— Верно, Сергей Сергеевич! — моментально согласился Грибок.
«Ну и флюгер!» — уже без злости и возмущения подумал Шикович. Вместе с сознанием, что со Славиком все обошлось, пришла физическая слабость — разрядка после нервного напряжения. Он даже плохо слышал, кто и что говорил дальше. Помнил: Гукан настаивал на своем предложении. С удивлением подумал: «Что имеет против меня этот человек?»

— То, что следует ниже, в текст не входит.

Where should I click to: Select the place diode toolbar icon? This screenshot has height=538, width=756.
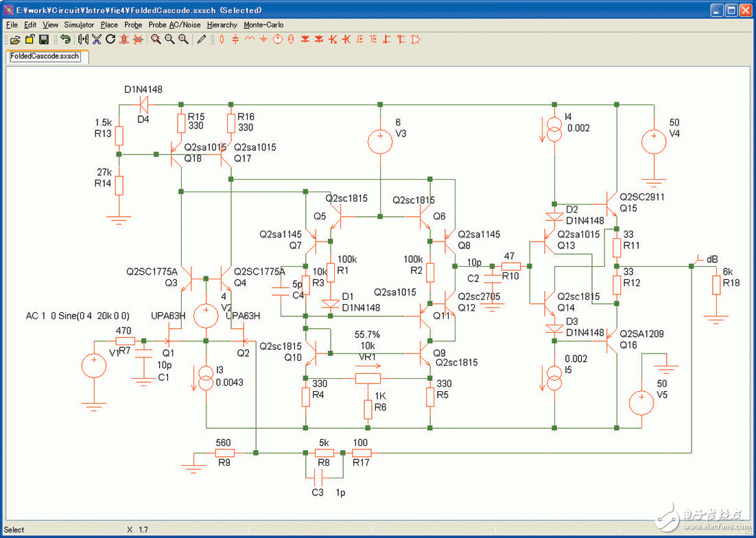[x=305, y=40]
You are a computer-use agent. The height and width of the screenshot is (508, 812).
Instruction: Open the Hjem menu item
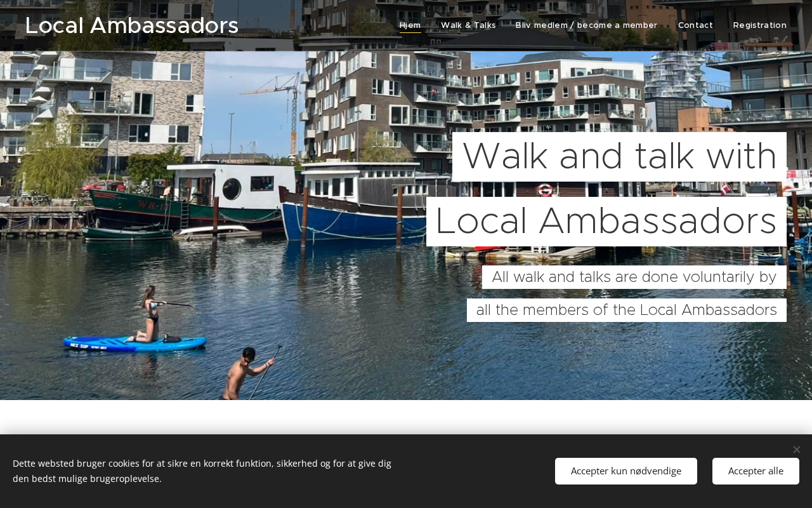(410, 25)
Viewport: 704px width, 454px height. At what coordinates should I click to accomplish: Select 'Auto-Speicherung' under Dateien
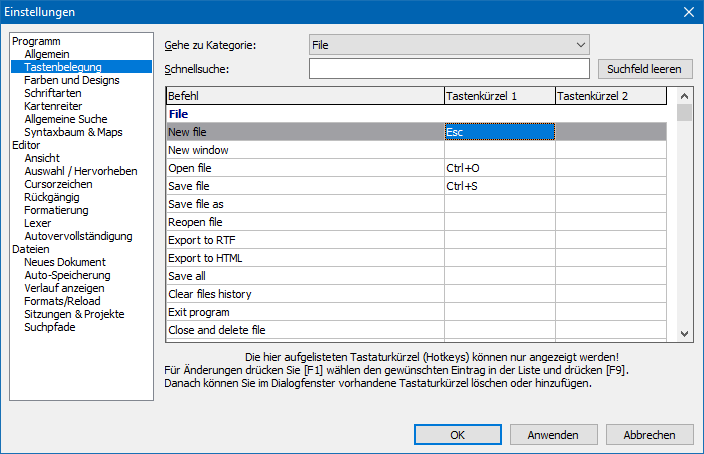coord(67,275)
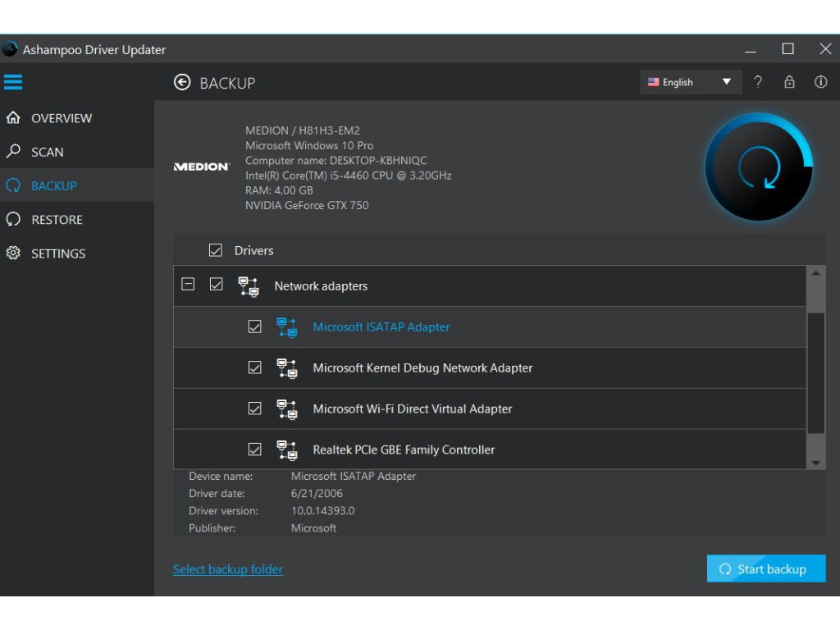Open help via question mark icon

tap(758, 82)
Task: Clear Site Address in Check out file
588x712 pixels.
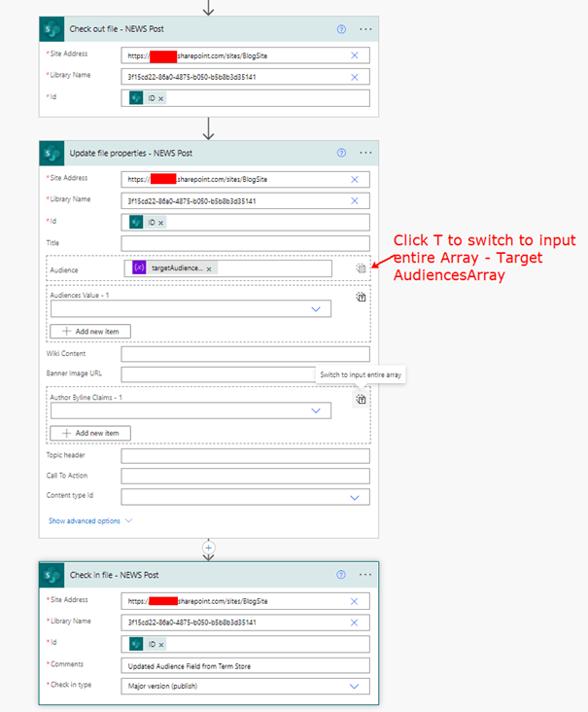Action: [354, 55]
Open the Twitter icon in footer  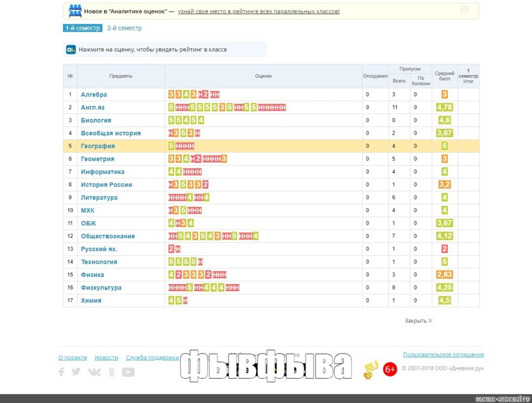(76, 372)
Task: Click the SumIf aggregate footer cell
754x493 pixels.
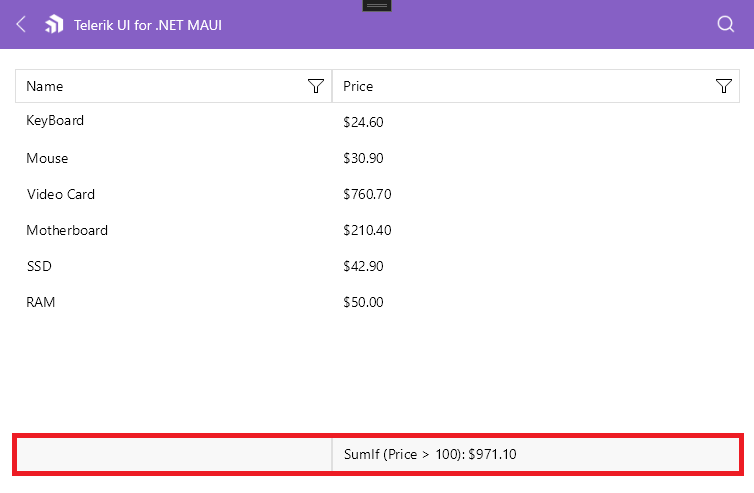Action: [x=430, y=455]
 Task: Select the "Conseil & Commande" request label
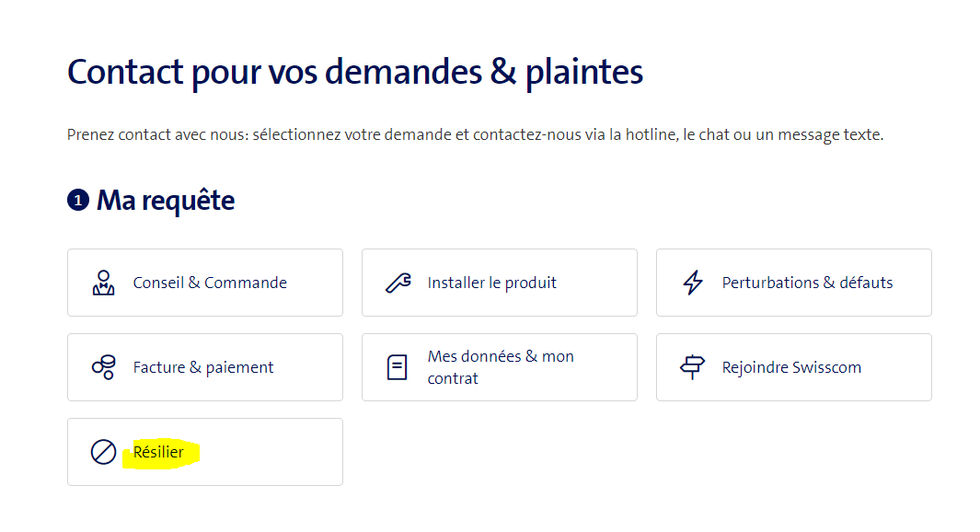coord(210,283)
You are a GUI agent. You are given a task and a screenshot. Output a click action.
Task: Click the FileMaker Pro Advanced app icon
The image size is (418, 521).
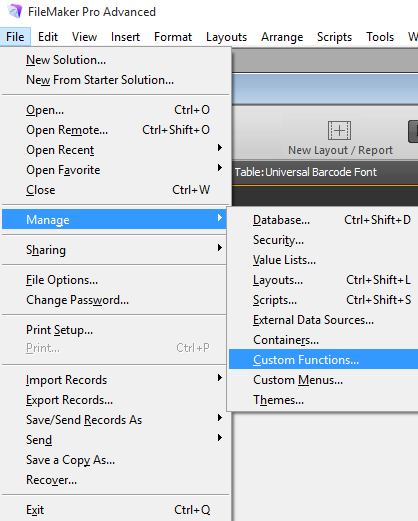tap(15, 12)

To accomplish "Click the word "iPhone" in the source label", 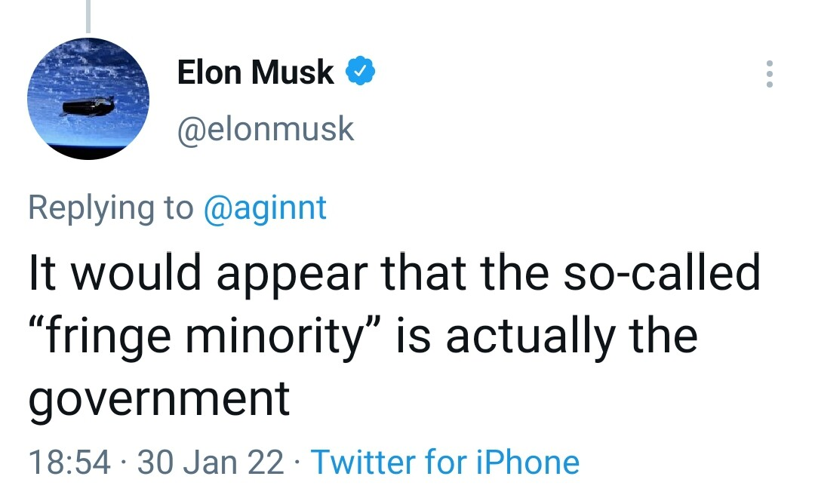I will click(528, 461).
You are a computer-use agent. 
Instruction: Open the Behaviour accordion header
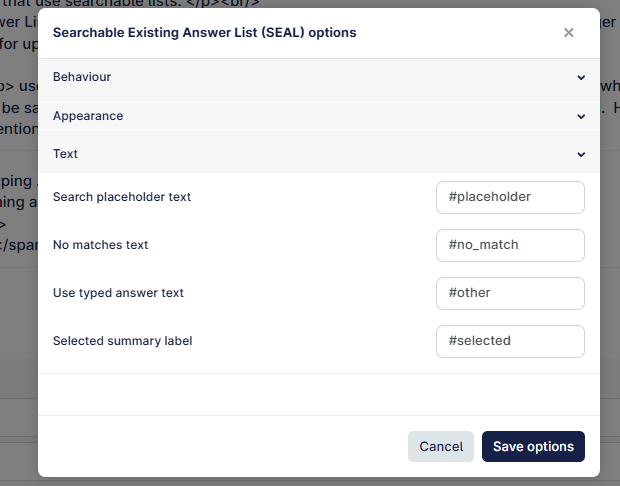tap(319, 77)
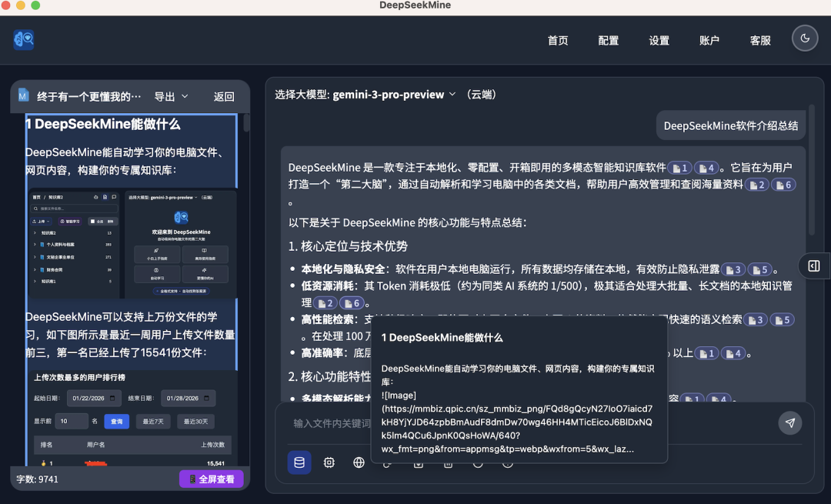Click the regenerate icon below the input
The width and height of the screenshot is (831, 504).
pos(388,462)
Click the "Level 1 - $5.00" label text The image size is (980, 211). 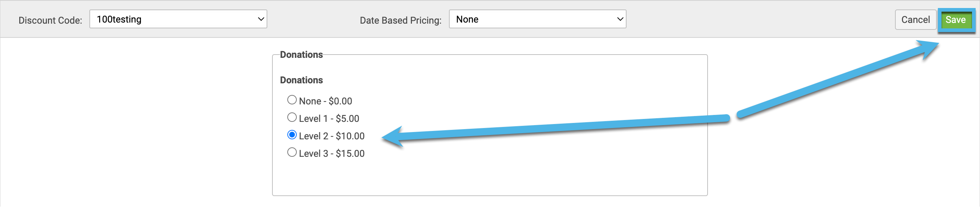tap(329, 119)
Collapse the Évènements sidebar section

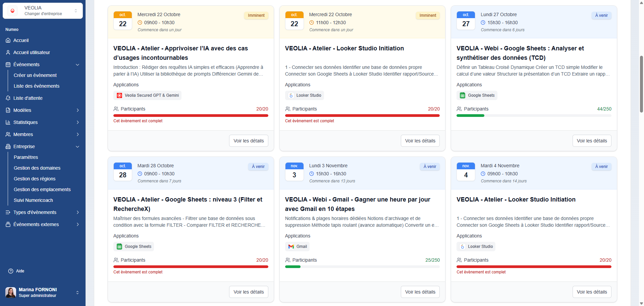(77, 64)
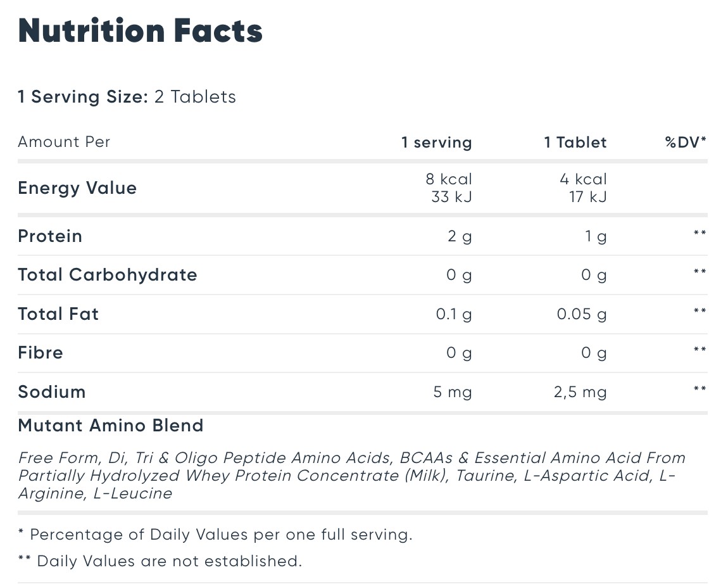Click the Total Fat row label
728x584 pixels.
coord(58,314)
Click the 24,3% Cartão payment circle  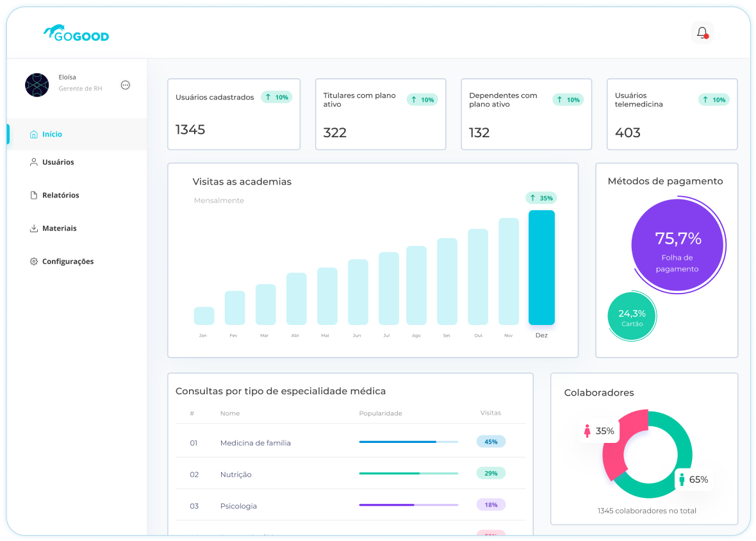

Внутри все горело от жажды. Но он не решался встать и подойти к графину, стоявшему на столе секретаря. Вдруг появился страх упасть — как там, в операционной. Казалось, что он разрядился, как аккумуляторная банка, весь, от мозга до кончиков пальцев.
Когда занялись Левановичем, Кирилл спросил:
— Мне можно идти?
— Почему? Послушайте других. Вам будет полезно. И интересно, — сказал Тужиков.
Но Тарасов, внимательно наблюдавший за ним, неожиданно разрешил.
13
Кирилл, пожалуй, не только не «разрядился», как ему, измученному физически и душевно, почудилось, а наоборот, «зарядился».
Он почувствовал это на следующий день. События, отделенные сутками, представились совсем иными. Он раньше всего подумал о Зосе. Жива ли? Позвонил в больницу (ночевал в городе). Ярош к телефону не подошел: он не оставлял больную. Кирилл прорвался в отделение, после вчерашнего происшествия его все знали и дали халат.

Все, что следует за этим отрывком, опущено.